Он начал с насмешек. Это было жестоко, и, более того, это было против правил. Не думайте, что раз мы уроды, то у нас и законов никаких нет; и, наверное, главный наш закон — не обзываться. Но Туфельман не был одним из нас, и наши законы были ему не писаны. И вот начались обзывания — не только «Флиппер», к чему она привыкла, но и другие, более жестокие прозвища. Она обостренно относилась к своему весу, он это почувствовал и стал звать ее Пузырем, Китом, Тушей, Бурдюком и другими бессмысленными, злыми словами.
Он дразнил ее за волосы — длинные, рыжие, прекрасные, и за ловкие мозолистые ноги-ласты. Он твердил, что от нее воняет — врал, — и демонстративно зажимал нос, если она была поблизости, говоря четким металлическим жизнерадостным голосом: «О, пахнет рыбой, фу, как несет китовым жиром», и ее дельфинья улыбка увядала, серо-голубые глаза туманились, и она плавала уже не для радости, но в попытках уплыть от боли, причиненной его словами.
Он даже издевался над ее руками и ногами.
— Только поглядите, — говорил он металлическим голосом. — Гляньте на этот бурдюк китового жира. Вы мне скажите, что это такое? Баба? Рыба? Кто-нибудь знает?
Раза два я пытался с ним поговорить.
— Слушай, оставь ее в покое, — сказал я после его очередной тирады. — Ради бога, ну чего ты к ней привязался?

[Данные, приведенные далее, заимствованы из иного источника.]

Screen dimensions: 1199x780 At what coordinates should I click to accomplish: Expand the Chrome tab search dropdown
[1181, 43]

Он посмотрел на меня и ухмыльнулся.
— Иди в жопу, — ответил он. — Ты что, ее брат?
И был таков — уплыл, шумно и быстро, брызгаясь, потому что ему казалось, что плавать надо именно так, и потому, что так он мог выставить напоказ свои ноги, тонкие, но не уродливые, и поплескать водой в лицо остальным уродам, вынужденным делить с ним свое вторничное уродское омовение.

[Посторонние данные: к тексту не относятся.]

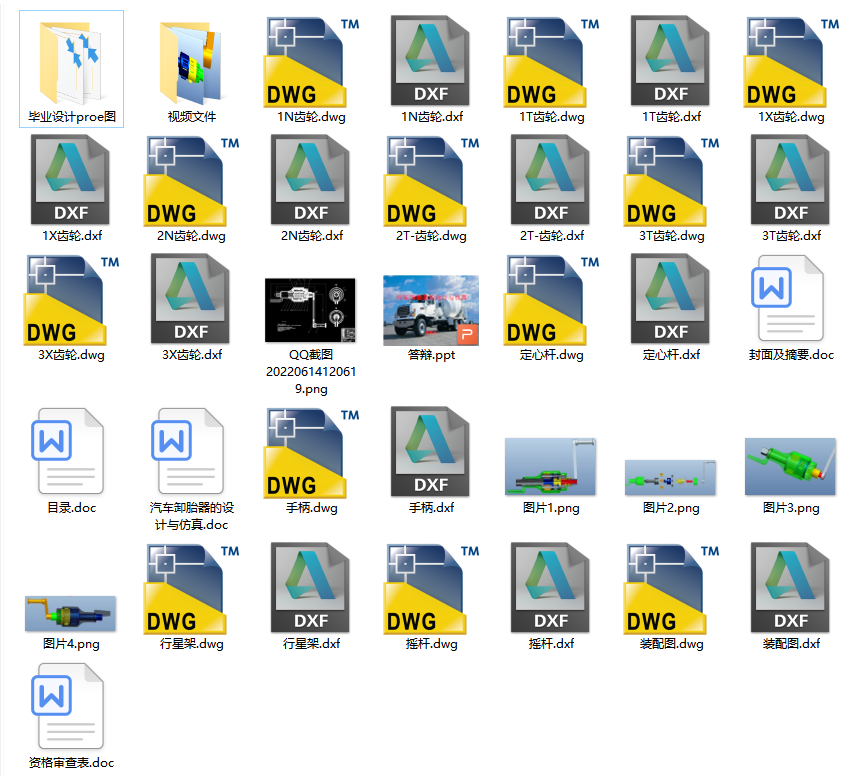Select the 3X齿轮.dxf file icon

pos(191,300)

Поэтому я решил поговорить с Флиппер — однажды, когда мы все сидели в джакузи, кроме Туфельмана, который наматывал круги по бассейну, сильно и зло, как будто, намотав достаточно, он в один прекрасный день мог совсем выскользнуть из кожи и вернуться в ряды рода человеческого.
— Девочка, не позволяй ему себя доставать, — сказал я. — Он мерзкий человечишко, и его никто не любит.
Это была правда: Туфельман успел обидеть каждого из нас, даже Джесси, милую и беззлобную, словно котенок без когтей, — ее даже самые зловредные старики никогда не обижали.
— Он не виноват, — тихо сказала она, все еще глядя в сторону бассейна. — Ему больно. Посмотри, как он плавает. Он ранен, он нуждается в помощи, и еще больше жалко, что он сам этого не понимает.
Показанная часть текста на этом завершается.